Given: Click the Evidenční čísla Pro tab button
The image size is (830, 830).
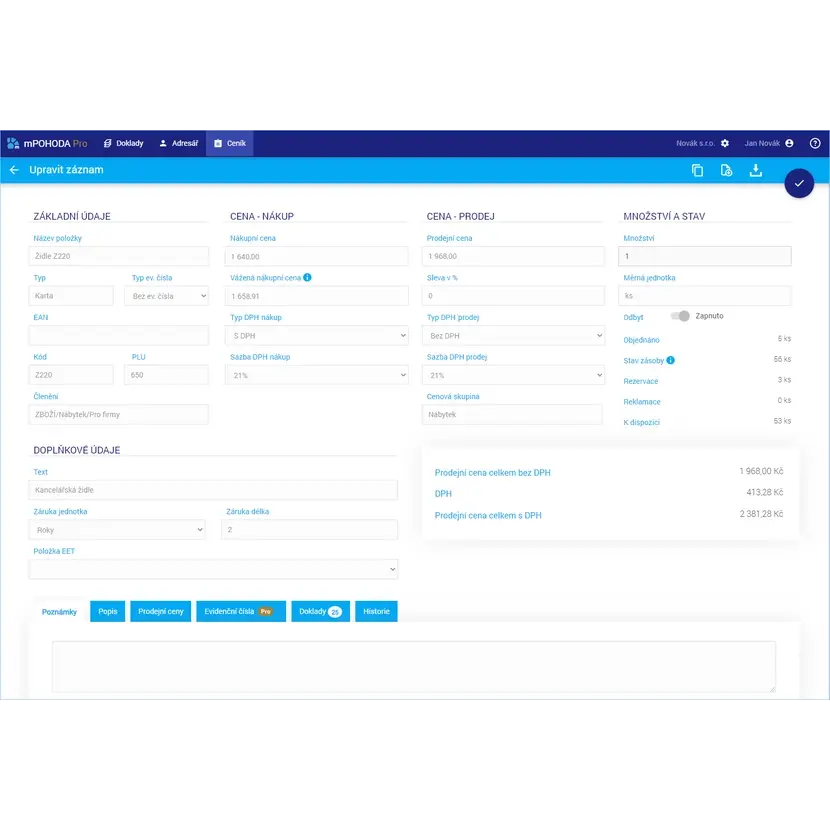Looking at the screenshot, I should pyautogui.click(x=240, y=611).
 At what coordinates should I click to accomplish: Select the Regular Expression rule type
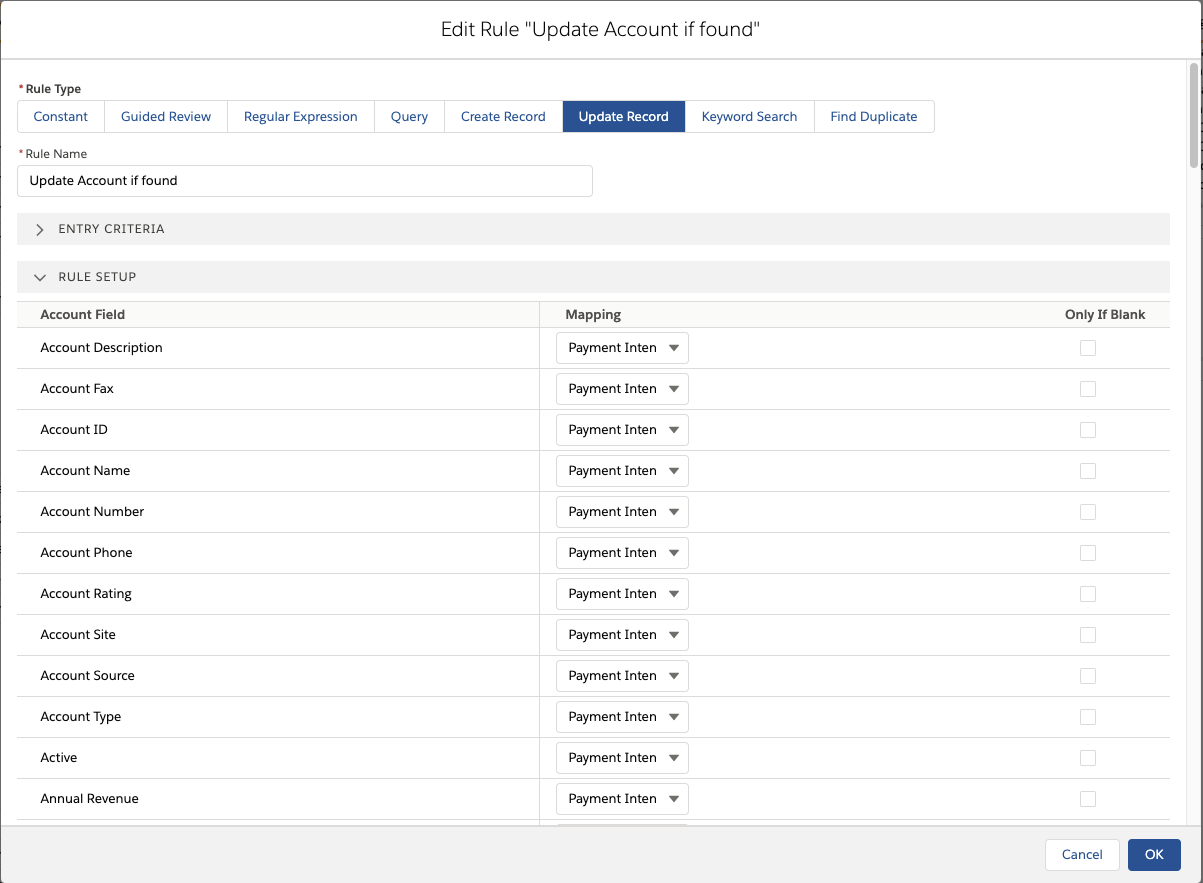coord(300,117)
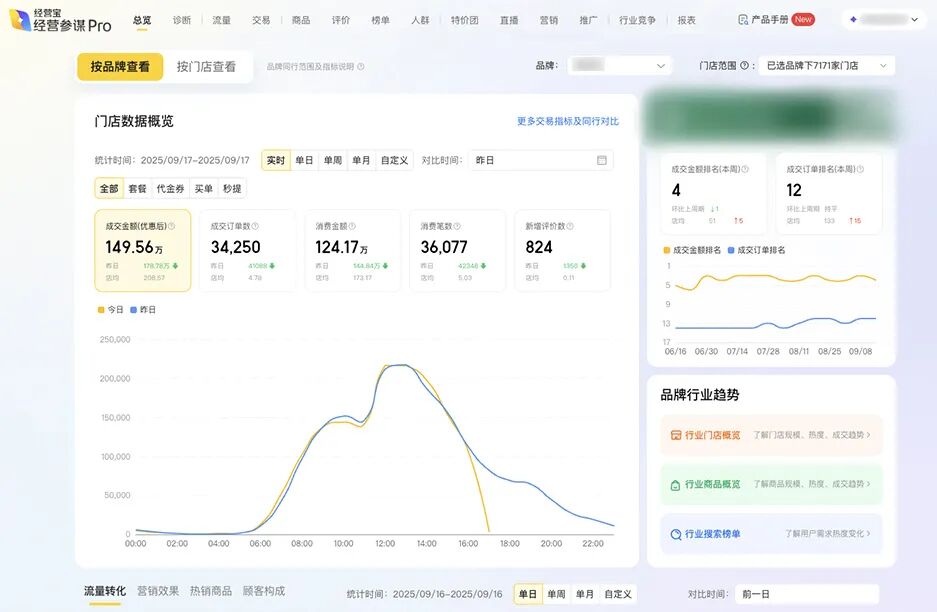Click info icon on 成交金额(优惠后) card
The height and width of the screenshot is (612, 937).
pos(170,225)
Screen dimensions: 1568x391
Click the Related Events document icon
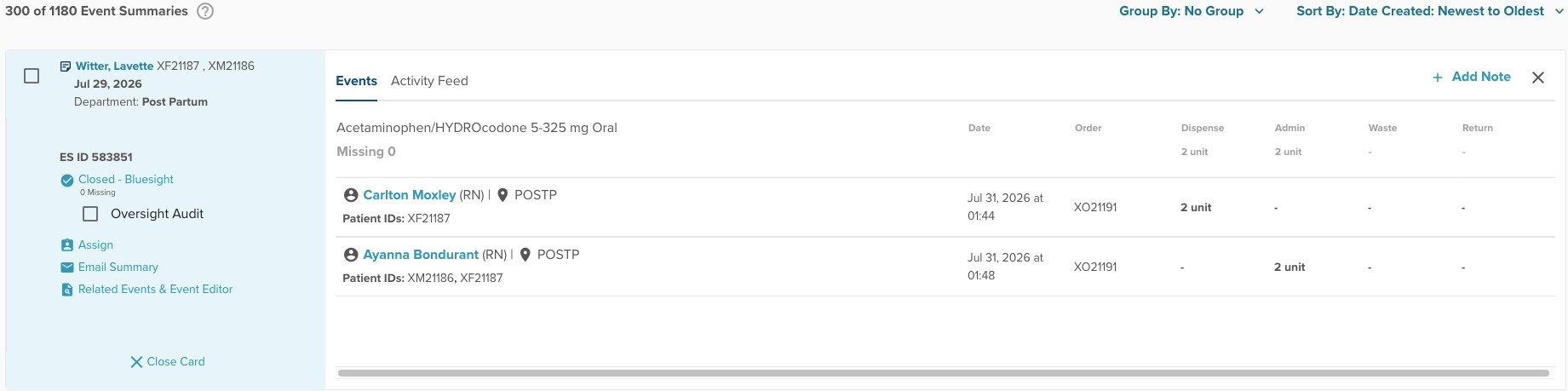pos(67,290)
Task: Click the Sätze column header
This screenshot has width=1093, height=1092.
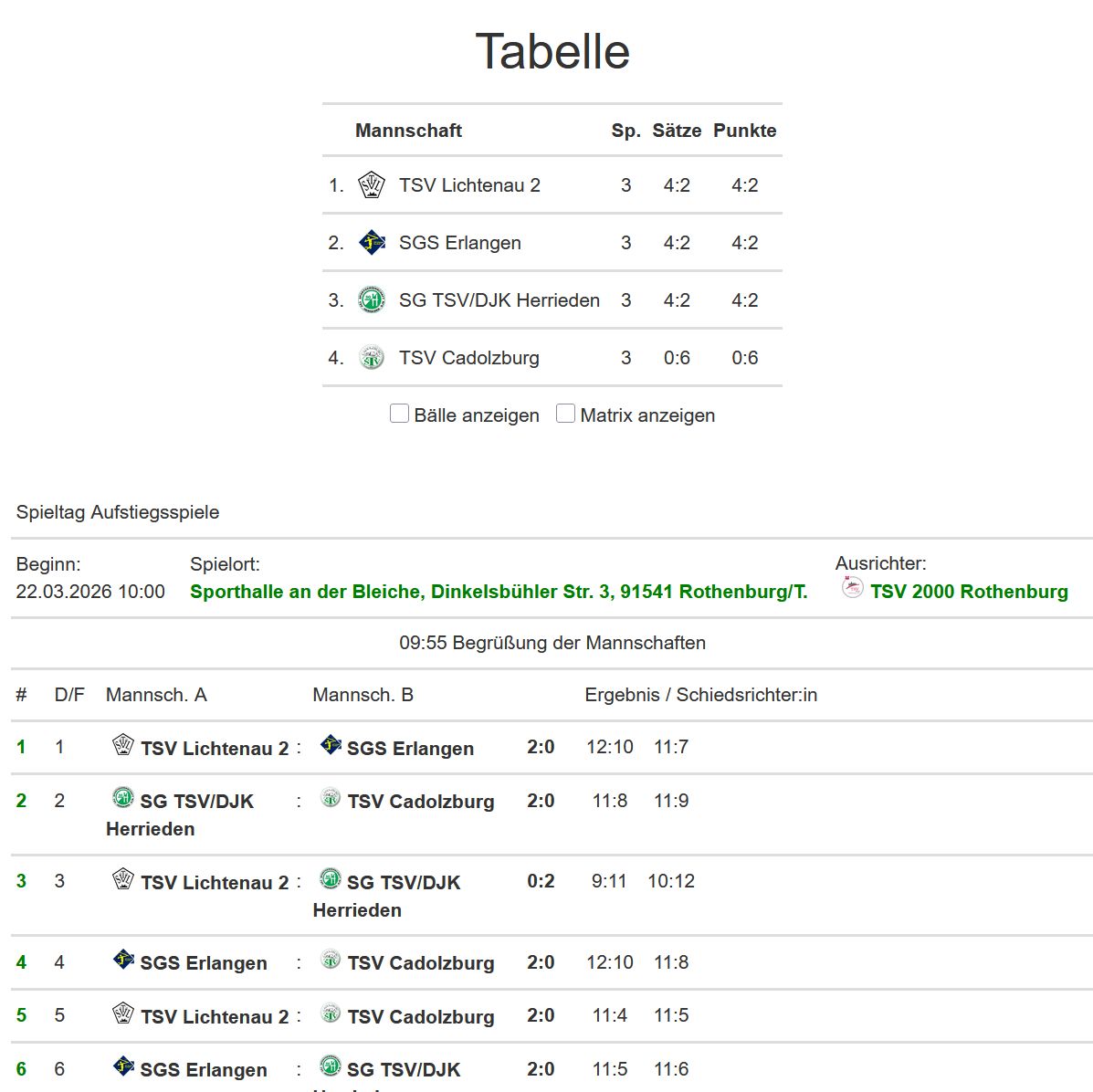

========

### EXERCISE DIRECTIONS
Leaving out all pictures, retype exactly the lines that run from the one containing "Click the Related Events document icon" through the last line of the material.

### EXERCISE RESULT
Click the Related Events document icon
pos(67,290)
Task: Click the Sätze column header
This screenshot has width=1093, height=1092.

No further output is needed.